I've got the problem to solve:

We've got n numbers. The "distance" between two numbers d(A,B) is the amount of prime numbers (got after factorization) of the number A*B/GCD(A,B)^2. We have to output (for every given numbers) the lowest position of number whose distance between the actual number is lowest. Of course the position of actual number can't be the same as the position of number to output (but the values can).

For example:

We've got six numbers:

1,2,3,4,5,6

And the correct output is: 2,1,1,2,1,2.

I've already written the algorithm working in O(n^2) - which compares every numbers, counts the minimal distance and position and output it. But unfortunately that's too slow. I need someting working in O(nlogn). Could somebody help me with this problem?
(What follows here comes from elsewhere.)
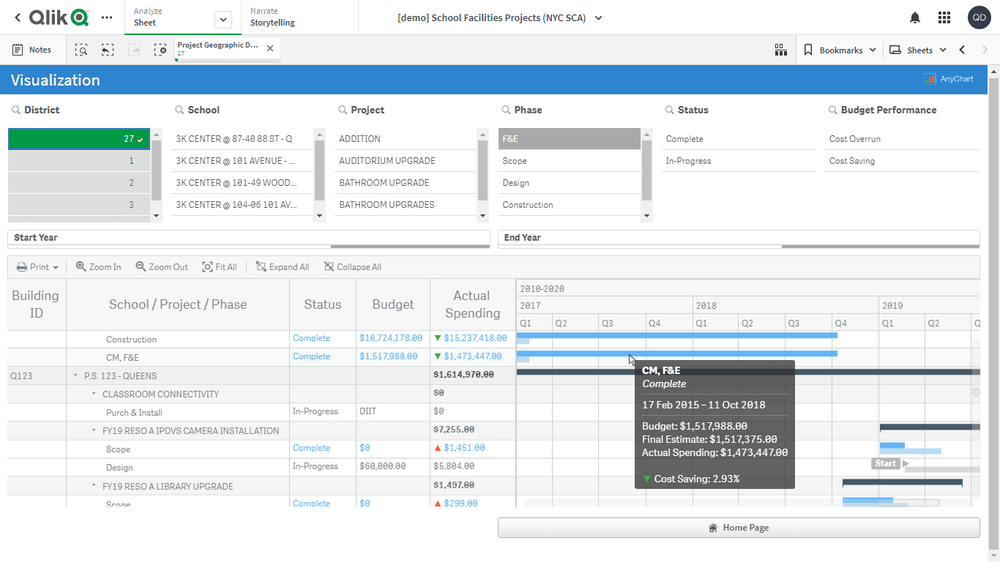Click the smart search selection icon
The image size is (1000, 562).
pyautogui.click(x=81, y=50)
Thanks and sorry for my bad English.

2. ## Re: Lowest distance

Originally Posted by boost
I've already written the algorithm working in O(n^2) - which compares every numbers, counts the minimal distance and position and output it. But unfortunately that's too slow. I need someting working in O(nlogn). Could somebody help me with this problem?
How do you know an algorithm that is faster than O(n^2) exists?
The way you presented the problem, you should calculate n^2 (seemingly unrelated) distances. How do you intend to do that faster than O(n^2)?

3. Junior Member
Join Date
Nov 2011
Posts
2

## Re: Lowest distance

Simply... it's written that n<=100000, so it will take hours to count it with an algorithm running in O(n^2).
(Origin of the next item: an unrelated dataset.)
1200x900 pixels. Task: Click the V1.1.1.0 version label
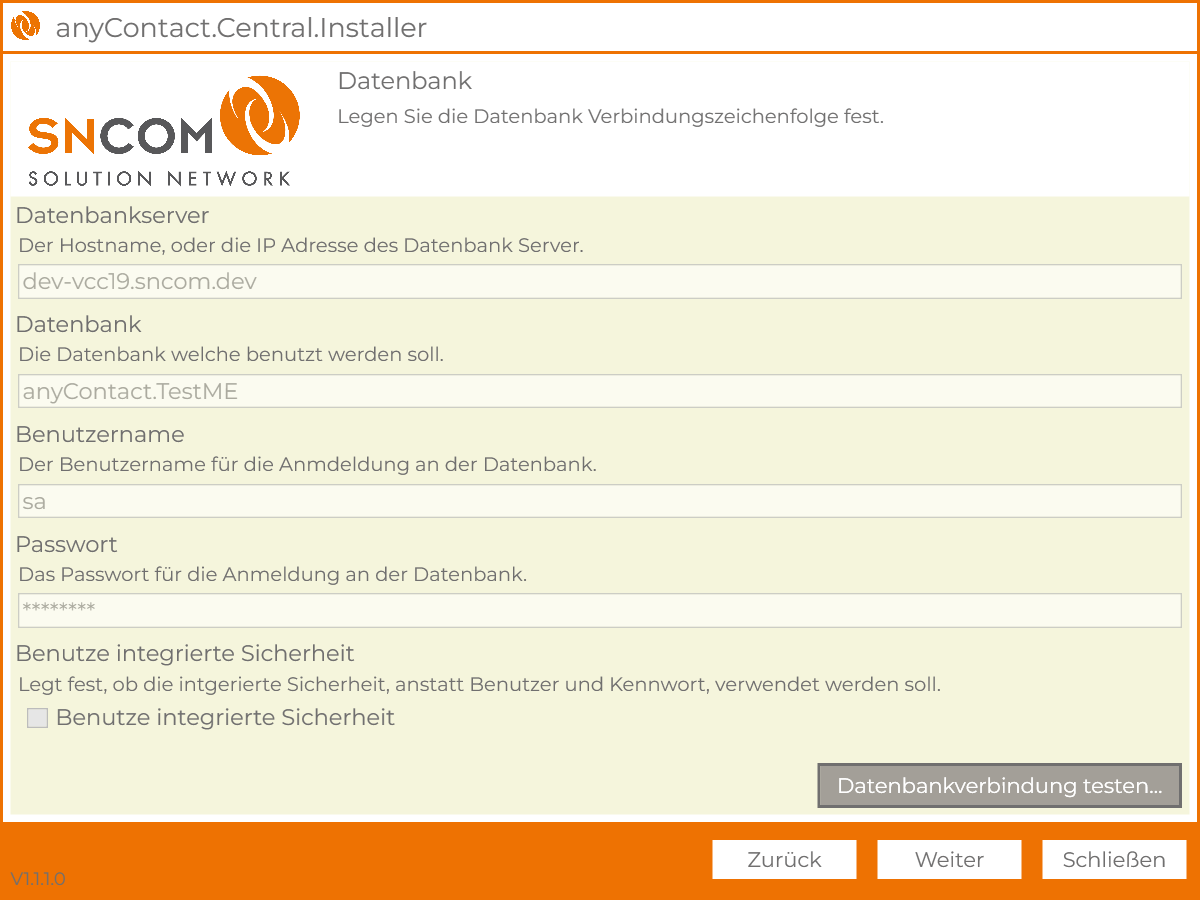[x=38, y=879]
Originally it's said that "distance" between A and B is an amount of operations required to get number A from B. By operation we understand multiplication or factorization by some prime number.

4. ## Re: Lowest distance

Originally Posted by boost
Simply... it's written that n<=100000, so it will take hours to count it with an algorithm running in O(n^2).
I don't understand. How do you go from O(n^2) and n <= 100000 to hours? They are unrelated. Maybe your implementation is just inefficient.
Originally Posted by boost
Originally it's said that "distance" between A and B is an amount of operations required to get number A from B. By operation we understand multiplication or factorization by some prime number.
Perhaps a faster approach can be found by first factorizing each number into primes, then ordering them somehow, such that it becomes easy to find the closest number.

5. Elite Member
Join Date
May 2009
Posts
2,413

## Re: Lowest distance

Originally Posted by boost
I've already written the algorithm working in O(n^2) - which compares every numbers, counts the minimal distance and position and output it. But unfortunately that's too slow. I need someting working in O(nlogn). Could somebody help me with this problem?
So you fully factorize all A*B/GCD(A,B)^2 numbers?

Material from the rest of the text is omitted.